The film is an adaptation of the famous novel by Hwang Seok-young, a historical epic about the Gwangju Massacre, told through the life of a student activist. Although its subject matter is political, the story uses an emotional theme as its narrative vehicle.
The film opens as Hyun-woo (played by Ji Jin-hee) is released from prison and learns that his lover has died while he was behind bars. He had been serving a 17-year sentence for admitting to a judge that he was a socialist. The movie them jumps back in time to the moment when the couple first met. The film moves between protest scenes and the peaceful countryside home where Hyun-woo hides under the care of Han Yoon-hee, an art teacher with whom he falls in love.
Like Lim Sang-soo’s other films, such as “The President’s Last Bang” and “A Good Lawyer’s Wife,” this one looks at modern Korean history with a cynical eye, although there is nothing really sensational about the story itself.
The film, unlike other Korean films about past political repression, refuses to turn itself into a political melodrama. It’s neither sentimental nor does it deal with the massacre in a direct way.
Instead it focuses on the emotional connection between Hyun-woo and Yun-hee to create the central part of the story, dealing in depth with the guilt they experience and the helplessness they feel as their loved ones suffer.

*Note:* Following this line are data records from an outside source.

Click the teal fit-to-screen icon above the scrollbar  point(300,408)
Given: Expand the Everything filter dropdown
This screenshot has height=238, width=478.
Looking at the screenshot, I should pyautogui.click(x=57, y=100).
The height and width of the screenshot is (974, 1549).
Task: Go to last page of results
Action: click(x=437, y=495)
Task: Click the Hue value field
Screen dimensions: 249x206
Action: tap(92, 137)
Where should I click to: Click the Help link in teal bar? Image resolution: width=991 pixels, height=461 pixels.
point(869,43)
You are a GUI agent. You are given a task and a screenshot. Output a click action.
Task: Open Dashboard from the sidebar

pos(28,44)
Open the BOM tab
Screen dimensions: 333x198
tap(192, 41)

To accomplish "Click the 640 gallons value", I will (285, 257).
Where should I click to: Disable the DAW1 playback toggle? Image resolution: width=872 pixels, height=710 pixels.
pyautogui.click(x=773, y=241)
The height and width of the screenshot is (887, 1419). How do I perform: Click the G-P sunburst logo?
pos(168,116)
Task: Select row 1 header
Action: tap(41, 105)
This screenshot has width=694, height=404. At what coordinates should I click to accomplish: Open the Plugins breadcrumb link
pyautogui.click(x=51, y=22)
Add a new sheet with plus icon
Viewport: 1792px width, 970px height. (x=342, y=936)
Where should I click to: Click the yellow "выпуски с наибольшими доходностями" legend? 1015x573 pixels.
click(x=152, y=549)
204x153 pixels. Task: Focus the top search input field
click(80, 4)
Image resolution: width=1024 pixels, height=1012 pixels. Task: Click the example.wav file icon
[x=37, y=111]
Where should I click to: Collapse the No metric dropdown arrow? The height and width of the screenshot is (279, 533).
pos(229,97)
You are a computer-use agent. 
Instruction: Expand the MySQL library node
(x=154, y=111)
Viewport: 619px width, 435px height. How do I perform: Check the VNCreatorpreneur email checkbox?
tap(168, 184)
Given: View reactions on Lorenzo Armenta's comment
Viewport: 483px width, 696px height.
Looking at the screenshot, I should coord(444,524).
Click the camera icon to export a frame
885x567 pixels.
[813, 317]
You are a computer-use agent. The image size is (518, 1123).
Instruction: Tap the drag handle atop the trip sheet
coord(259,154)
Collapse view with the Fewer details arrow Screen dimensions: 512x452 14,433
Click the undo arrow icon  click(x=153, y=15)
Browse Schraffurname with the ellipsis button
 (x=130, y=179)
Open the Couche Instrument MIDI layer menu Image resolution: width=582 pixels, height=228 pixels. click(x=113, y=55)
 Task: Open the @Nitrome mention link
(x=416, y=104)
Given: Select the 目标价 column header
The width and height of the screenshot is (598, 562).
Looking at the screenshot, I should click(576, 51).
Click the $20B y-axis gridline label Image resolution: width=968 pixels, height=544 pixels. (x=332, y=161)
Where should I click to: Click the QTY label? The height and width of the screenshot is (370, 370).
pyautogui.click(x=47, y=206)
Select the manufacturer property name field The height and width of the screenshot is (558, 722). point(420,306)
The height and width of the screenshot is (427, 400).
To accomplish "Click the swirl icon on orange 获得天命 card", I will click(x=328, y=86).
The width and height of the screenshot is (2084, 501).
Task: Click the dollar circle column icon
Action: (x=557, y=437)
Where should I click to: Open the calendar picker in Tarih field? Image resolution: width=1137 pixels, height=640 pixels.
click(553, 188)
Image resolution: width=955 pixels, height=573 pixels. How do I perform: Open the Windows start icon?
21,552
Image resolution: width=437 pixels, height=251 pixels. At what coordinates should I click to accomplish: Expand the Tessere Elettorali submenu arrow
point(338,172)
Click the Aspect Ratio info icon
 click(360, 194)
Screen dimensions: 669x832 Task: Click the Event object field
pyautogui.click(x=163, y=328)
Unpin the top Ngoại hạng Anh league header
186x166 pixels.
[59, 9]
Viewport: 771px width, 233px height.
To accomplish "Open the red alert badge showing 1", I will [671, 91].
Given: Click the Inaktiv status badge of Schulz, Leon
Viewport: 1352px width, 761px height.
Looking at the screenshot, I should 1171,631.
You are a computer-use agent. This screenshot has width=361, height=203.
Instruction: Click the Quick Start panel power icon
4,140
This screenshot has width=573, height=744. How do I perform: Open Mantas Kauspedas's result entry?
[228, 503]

The film is painful to watch because it is so apparent from the beginning that the characters do not survive their predicaments. Yun-hee dies, leaving a diary and a painting of her family that includes herself, her mother, Hyun-woo and their daughter. When he sees it Hyun-woo realizes that the life he wanted has vanished.
Overall the film is undeniably Lim’s; there is a wealth of cynicism. For example, he depicts a group of quasi-intellectuals sharing political gossip on campus by showing their big mouths moving across the screen like drifting balloons ― a scene that’s both funny and sad.
But perhaps the most captivating scene, which encapsulates the whole point of the film, is the expression that Hyun-woo has on his face when he looks up at the night sky, halfway through the film. He has just been released from prison and he comes out of a dinner with some of his embittered fellow activists. They have been expressing their pessimism about the current government. The look of loss and sadness in Hyun-woo’s eyes is very moving.
Lim had said that the film is about the insignificance of individual conviction, and there is no doubt that this is the message it conveys.
“The Old Garden” is the story of a couple who were trying to be good people during bad times and learned the hard way that the price of their courage and resistance is their own lives.

The Old Garden
Directed by Lim Sang-soo
Starring: Ji Jin-hee, Yum Jeong-A
Running Time: 112 minutes
Subtitles: English
Genre: Drama

By Park Soo-mee Staff Writer [myfeast@joongang.co.kr]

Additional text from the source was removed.